Of course, you might object that these are all reasons for democratic political reform: if it’s so hard for individual citizens (especially those without established political connections) to make any difference to how government-run utilities do business, then why not make politicians more accountable to the citizens, by instituting reforms like public comment periods, shorter election cycles, term limits, citizen recalls, voter initiatives, and so on? Well, fine—and I think these would all be laudable reforms. But if you get to change around the constitution of the government for hypothetical purposes, then I should certainly be able to put forward ideas based on a radically environment in terms of the coordination of businesses, private ownership, and privatization of government resources. If we’re talking about instituting fundamental reforms, then why not also talk about what privatization would be like with fundamental reforms to how services are privatized and who gets chances to buy up the resources?

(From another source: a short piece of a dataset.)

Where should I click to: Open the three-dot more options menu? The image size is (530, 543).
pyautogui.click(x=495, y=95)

Imagine what it would be like if privatization meant that you and your neighbors (organized into a neighborhood co-operative) owned the street in front of your house? If privatized parks meant selling land to the Trust for Public Land rather than corporate developers, or simply donating park land as public property (instead of government property: for the difference, see Roderick Long’s essay, In Defense of Public Space)? If privatized water meant that the local government would sell different parts and aspects its water works to a half-dozen local groups, including worker-owned union shops and not-for-profit co-operatives? If privatized electricity meant no more subsidies for huge, centralized fossil fuel plants and selling power wires to local neighborhood associations that work towards putting up small-scale solar energy production from panels on their roofs? That you and your neighbors were the ones who made the decisions about when your road needs to be fixed and who should be hired to fix it? That you can switch power companies if their service causes power surges and they refuse to compensate you for equipment destroyed, or switch water companies if they start turning the water off without warning for hours at a time? If it meant that utilities would be in the control of a vast, bottom-up network of individual people, voluntary associations, and local co-operatives making the decisions about what they want and need?

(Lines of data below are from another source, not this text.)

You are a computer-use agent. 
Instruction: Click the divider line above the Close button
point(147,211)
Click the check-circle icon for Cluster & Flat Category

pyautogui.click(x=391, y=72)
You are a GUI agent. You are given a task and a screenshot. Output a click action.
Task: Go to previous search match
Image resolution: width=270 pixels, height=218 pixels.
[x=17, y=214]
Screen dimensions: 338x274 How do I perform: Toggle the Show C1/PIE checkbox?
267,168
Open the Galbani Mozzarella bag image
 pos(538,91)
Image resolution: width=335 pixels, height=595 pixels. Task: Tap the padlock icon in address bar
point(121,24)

I can tell you one thing for sure: nobody on Olive St. would be paying for a bunch of assholes who leave our road torn up for a month and a half while they go work on other stuff.

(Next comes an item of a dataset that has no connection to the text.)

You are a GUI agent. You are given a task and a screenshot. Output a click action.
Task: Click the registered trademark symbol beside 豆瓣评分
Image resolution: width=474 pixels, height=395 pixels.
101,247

If you want the services that matter to your life to be provided cheaply and reliably, with high quality and under your own control rather than the control of unaccountable bureaucrats, then the answer to Behemoth corporations is not a Leviathan state! The answer is a society based on local autonomy, co-operative production, and mutual aid—that’s cooperative, not coerced, and mutual aid, not the crumbs of tax monies that the sovereign deigns to drop from the table. Freedom makes your life better. And if it is done in a spirit of giving the people back their own, rather than in the spirit of cutting sweetheart deals with big corporate contributors, then it will especially make life better for people who have historically been oppressed and disenfranchised. That’s not actually the primary reason you should support it (your primary reason should be that other people are not your property). But some things are valued both for themselves and for their consequences; and as consequences go, this is as good a reason as any.